MPF cobra do Incra regularização de assentamento no norte do Amapá após mais de duas décadas de espera
O Ministério Público Federal enviou uma recomendação à Superintendência Regional do Instituto Nacional de Colonização e Reforma Agrária (Incra) no Amapá para que o órgão avance de forma concreta na regularização do Projeto de Assentamento Vila Velha do Cassiporé, localizado em Oiapoque. Criado em 1999, o assentamento enfrenta, há mais de 20 anos, entraves que impedem a consolidação dos direitos das famílias que vivem na área.
O Incra terá 30 dias úteis para apresentar um cronograma detalhado das ações, incluindo o levantamento ocupacional das famílias, o georreferenciamento dos lotes e a liberação de créditos destinados aos trabalhadores rurais.
A atuação do Ministério Público foi motivada por reclamações da comunidade e de associações locais. As denúncias apontam a falta de demarcação dos lotes e a ausência de títulos de domínio. Hoje, cerca de 160 famílias vivem em situação de vulnerabilidade, sem acesso a políticas de fomento à produção. Ao mesmo tempo, a região enfrenta a pressão de empresários que adquirem áreas próximas, aumentando o risco de conflitos fundiários.
Segundo o MPF, a demora prolongada compromete o direito à reforma agrária e fere o princípio da dignidade da pessoa humana. Entre as providências recomendadas está a realização de estudo antropológico, após a identificação da presença de comunidades quilombolas na área do assentamento.
O órgão também destaca que o georreferenciamento completo e a certificação das terras no Sistema de Gestão Fundiária são medidas essenciais para garantir segurança jurídica aos moradores e permitir que recebam investimentos públicos e infraestrutura básica.
Em manifestações anteriores, o Incra alegou falta de recursos financeiros e de pessoal para justificar a lentidão nos trabalhos.

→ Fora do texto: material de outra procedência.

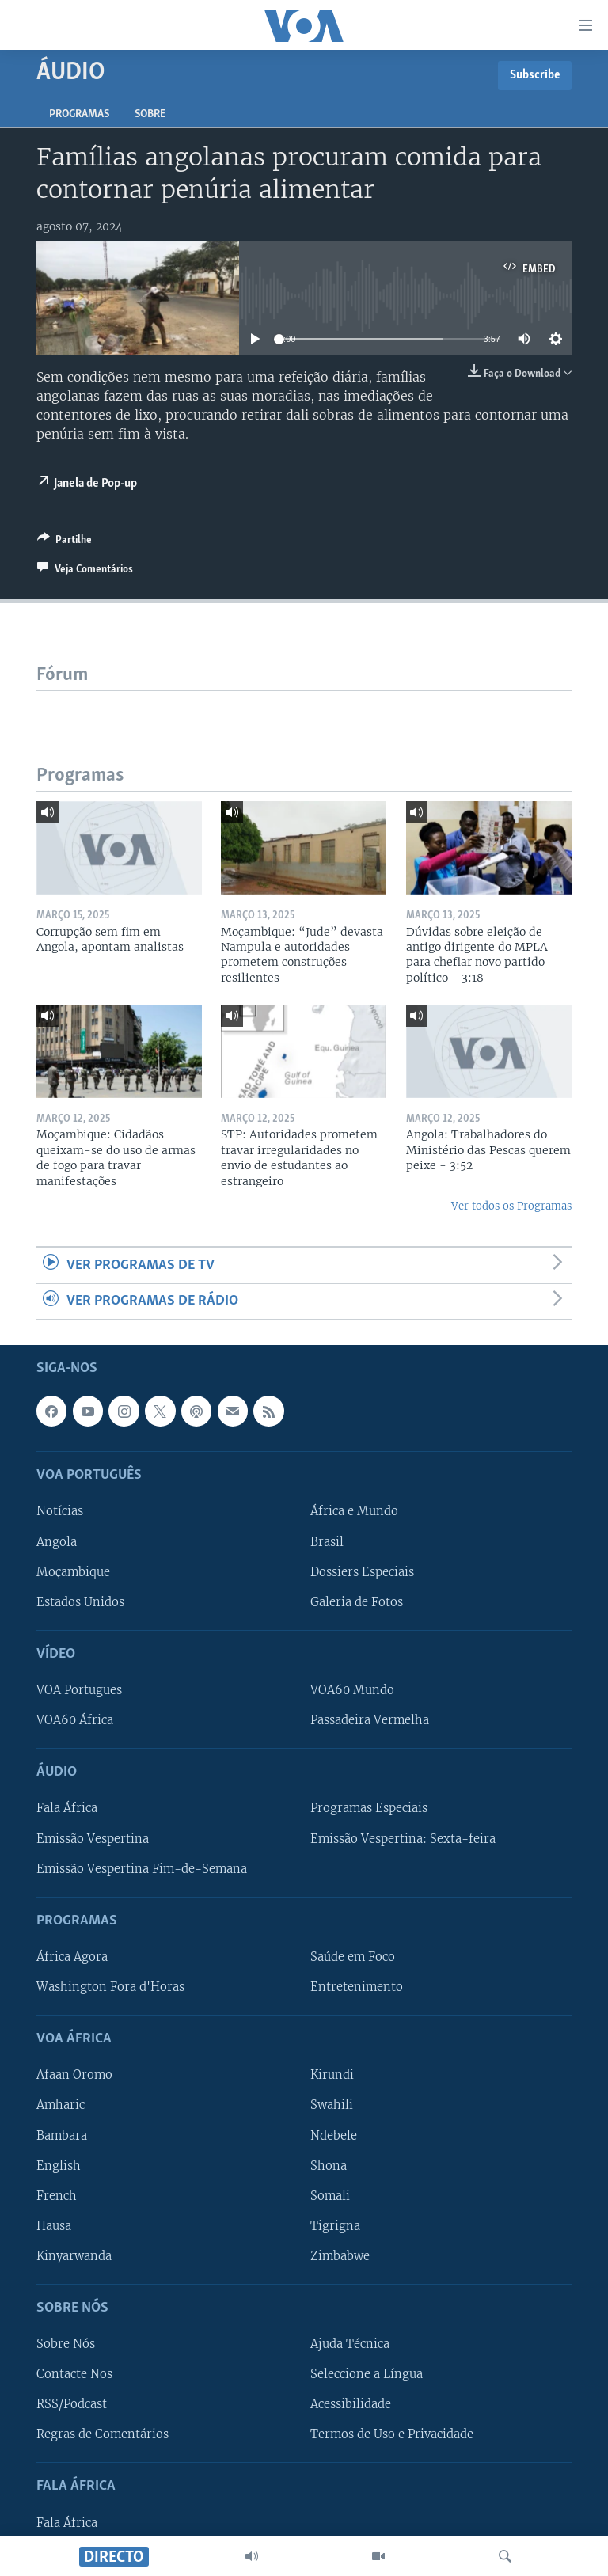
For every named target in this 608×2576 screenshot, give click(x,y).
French (56, 2196)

O MPF, no entanto, ressalta que a chamada “reserva do possível” não pode servir de justificativa para a omissão na garantia de direitos fundamentais. Por isso, recomendou que a superintendência no Amapá solicite formalmente à sede nacional do Incra e aos ministérios competentes o reforço de verbas e servidores.
O órgão local do Incra tem 15 dias para informar se irá acatar a recomendação. Caso não haja resposta ou as medidas não sejam adotadas, o Ministério Público poderá recorrer à Justiça para obrigar o cumprimento das ações e pedir a aplicação de multas.